* TRY IT
Can you return the records below exactly as they stand, but only from the first line through the one with "Screen dimensions: 1568x617"?

* MATERIAL PROVIDED
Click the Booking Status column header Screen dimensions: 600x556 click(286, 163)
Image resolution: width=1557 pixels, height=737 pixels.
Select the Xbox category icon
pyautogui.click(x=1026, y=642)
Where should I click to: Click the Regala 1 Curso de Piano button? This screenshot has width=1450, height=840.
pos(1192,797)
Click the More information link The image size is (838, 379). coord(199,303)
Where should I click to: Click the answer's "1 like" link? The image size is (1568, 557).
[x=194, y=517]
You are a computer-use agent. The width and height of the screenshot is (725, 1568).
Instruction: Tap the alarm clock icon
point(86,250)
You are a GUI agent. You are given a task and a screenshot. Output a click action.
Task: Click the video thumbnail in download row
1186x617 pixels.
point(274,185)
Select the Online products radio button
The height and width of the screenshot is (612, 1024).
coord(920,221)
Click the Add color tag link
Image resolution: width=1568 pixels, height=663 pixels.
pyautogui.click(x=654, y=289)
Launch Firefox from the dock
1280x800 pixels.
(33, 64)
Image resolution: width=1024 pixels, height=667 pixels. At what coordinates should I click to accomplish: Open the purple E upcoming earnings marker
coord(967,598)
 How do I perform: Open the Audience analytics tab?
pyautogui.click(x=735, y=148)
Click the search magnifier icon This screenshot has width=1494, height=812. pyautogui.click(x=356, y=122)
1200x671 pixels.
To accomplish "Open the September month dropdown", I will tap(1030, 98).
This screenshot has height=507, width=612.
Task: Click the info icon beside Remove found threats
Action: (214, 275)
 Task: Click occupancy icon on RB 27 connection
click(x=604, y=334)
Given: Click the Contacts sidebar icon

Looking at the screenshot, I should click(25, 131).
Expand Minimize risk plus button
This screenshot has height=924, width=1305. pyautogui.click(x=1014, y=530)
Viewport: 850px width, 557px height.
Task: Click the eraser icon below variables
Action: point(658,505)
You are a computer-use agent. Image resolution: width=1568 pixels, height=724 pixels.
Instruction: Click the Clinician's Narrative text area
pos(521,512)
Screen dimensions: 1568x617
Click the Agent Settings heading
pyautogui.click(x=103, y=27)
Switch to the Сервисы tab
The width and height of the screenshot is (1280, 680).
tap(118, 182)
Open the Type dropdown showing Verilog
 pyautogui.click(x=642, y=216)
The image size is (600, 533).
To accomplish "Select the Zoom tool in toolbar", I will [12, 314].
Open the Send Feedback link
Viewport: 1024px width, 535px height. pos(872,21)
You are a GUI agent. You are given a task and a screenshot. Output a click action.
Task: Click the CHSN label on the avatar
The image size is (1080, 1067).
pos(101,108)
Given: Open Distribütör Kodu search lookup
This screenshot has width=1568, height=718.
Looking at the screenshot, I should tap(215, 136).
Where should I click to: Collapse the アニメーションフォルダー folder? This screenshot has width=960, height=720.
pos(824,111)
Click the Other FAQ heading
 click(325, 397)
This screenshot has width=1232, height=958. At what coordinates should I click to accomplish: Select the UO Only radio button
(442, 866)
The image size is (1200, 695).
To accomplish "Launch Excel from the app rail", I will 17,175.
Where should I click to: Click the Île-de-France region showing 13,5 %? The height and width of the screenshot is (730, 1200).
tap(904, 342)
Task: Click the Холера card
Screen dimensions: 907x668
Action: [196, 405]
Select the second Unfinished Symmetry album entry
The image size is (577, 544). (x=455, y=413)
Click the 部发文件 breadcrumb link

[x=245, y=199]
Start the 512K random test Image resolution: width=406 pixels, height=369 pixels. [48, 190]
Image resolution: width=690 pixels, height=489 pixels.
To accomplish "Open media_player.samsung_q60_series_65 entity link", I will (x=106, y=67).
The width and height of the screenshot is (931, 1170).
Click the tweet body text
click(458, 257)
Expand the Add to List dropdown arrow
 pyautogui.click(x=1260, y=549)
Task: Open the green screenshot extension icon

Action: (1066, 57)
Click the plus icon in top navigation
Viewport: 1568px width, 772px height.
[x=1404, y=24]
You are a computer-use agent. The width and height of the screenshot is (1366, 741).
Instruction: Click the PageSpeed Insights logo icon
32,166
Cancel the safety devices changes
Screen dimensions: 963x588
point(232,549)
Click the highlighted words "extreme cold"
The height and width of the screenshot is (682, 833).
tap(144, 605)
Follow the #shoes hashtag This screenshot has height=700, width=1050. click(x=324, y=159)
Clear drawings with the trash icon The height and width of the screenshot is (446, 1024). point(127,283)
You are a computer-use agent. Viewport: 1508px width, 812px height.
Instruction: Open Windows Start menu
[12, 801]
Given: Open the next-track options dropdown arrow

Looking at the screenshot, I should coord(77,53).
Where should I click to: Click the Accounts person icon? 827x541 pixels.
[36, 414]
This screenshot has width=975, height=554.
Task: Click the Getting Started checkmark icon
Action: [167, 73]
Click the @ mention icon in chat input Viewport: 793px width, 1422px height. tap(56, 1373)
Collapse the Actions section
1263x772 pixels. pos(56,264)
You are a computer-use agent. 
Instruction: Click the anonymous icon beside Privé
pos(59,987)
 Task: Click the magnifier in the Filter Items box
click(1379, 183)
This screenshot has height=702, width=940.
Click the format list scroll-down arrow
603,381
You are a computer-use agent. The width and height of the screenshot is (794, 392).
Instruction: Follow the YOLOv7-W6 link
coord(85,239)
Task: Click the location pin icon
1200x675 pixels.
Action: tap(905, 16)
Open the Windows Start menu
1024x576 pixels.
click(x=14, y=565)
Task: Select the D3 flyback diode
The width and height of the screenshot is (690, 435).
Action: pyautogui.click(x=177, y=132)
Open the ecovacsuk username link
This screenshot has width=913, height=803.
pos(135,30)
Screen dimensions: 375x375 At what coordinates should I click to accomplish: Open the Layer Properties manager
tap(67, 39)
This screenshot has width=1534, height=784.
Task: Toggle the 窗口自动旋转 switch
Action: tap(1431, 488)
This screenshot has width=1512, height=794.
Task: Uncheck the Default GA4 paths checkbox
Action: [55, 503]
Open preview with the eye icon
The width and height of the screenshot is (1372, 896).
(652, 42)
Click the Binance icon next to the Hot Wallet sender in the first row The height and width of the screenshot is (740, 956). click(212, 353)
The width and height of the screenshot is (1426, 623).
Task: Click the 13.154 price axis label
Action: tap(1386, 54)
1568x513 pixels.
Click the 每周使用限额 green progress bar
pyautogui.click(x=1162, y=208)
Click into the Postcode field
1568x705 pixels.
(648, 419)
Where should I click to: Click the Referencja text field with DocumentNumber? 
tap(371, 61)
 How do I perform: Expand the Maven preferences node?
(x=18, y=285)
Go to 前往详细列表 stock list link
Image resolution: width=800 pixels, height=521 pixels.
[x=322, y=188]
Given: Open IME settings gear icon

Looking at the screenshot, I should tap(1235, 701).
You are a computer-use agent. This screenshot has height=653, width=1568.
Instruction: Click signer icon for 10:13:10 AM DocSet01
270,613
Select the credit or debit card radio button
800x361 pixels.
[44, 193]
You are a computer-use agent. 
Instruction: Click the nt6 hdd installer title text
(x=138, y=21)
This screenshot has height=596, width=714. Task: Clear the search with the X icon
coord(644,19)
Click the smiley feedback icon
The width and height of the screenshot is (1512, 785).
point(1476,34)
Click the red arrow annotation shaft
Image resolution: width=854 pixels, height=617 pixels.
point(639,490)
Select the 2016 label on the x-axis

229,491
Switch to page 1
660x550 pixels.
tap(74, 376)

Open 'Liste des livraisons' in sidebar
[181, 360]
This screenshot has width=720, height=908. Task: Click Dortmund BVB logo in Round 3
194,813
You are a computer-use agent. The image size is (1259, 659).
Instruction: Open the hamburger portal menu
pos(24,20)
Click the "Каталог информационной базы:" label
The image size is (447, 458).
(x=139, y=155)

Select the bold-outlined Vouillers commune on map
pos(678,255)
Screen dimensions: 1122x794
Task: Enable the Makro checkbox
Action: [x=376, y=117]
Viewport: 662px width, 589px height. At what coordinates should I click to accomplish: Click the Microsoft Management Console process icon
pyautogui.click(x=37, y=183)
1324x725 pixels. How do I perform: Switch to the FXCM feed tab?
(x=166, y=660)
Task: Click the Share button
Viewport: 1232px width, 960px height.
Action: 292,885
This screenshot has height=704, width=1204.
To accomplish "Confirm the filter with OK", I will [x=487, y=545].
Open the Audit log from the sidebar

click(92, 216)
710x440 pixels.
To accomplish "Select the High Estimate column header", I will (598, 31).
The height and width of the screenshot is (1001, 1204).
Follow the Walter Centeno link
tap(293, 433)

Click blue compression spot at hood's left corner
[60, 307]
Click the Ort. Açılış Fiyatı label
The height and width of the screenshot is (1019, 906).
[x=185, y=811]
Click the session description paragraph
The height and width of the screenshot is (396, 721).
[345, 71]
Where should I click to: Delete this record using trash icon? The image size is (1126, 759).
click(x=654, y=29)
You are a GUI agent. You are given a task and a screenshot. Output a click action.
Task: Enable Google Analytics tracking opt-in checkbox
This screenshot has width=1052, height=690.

* EXERCISE RESPONSE
Click the Booking Status column header Screen dimensions: 600x556 click(286, 163)
Image resolution: width=1557 pixels, height=737 pixels.
Select the Xbox category icon
pyautogui.click(x=1026, y=642)
Where should I click to: Click the Regala 1 Curso de Piano button? This screenshot has width=1450, height=840.
pos(1192,797)
Click the More information link The image size is (838, 379). coord(199,303)
Where should I click to: Click the answer's "1 like" link? The image size is (1568, 557).
[x=194, y=517]
You are a computer-use agent. The width and height of the screenshot is (725, 1568).
Instruction: Tap the alarm clock icon
point(86,250)
You are a GUI agent. You are given a task and a screenshot. Output a click action.
Task: Click the video thumbnail in download row
1186x617 pixels.
point(274,185)
Select the Online products radio button
The height and width of the screenshot is (612, 1024).
coord(920,221)
Click the Add color tag link
Image resolution: width=1568 pixels, height=663 pixels.
pyautogui.click(x=654, y=289)
Launch Firefox from the dock
1280x800 pixels.
(33, 64)
Image resolution: width=1024 pixels, height=667 pixels. At what coordinates should I click to accomplish: Open the purple E upcoming earnings marker
coord(967,598)
 How do I perform: Open the Audience analytics tab?
pyautogui.click(x=735, y=148)
Click the search magnifier icon This screenshot has width=1494, height=812. pyautogui.click(x=356, y=122)
1200x671 pixels.
To accomplish "Open the September month dropdown", I will tap(1030, 98).
This screenshot has height=507, width=612.
Task: Click the info icon beside Remove found threats
Action: (214, 275)
 Task: Click occupancy icon on RB 27 connection
click(x=604, y=334)
Given: Click the Contacts sidebar icon

Looking at the screenshot, I should click(25, 131).
Expand Minimize risk plus button
This screenshot has height=924, width=1305. pyautogui.click(x=1014, y=530)
Viewport: 850px width, 557px height.
Task: Click the eraser icon below variables
Action: point(658,505)
You are a computer-use agent. Image resolution: width=1568 pixels, height=724 pixels.
Instruction: Click the Clinician's Narrative text area
pos(521,512)
Screen dimensions: 1568x617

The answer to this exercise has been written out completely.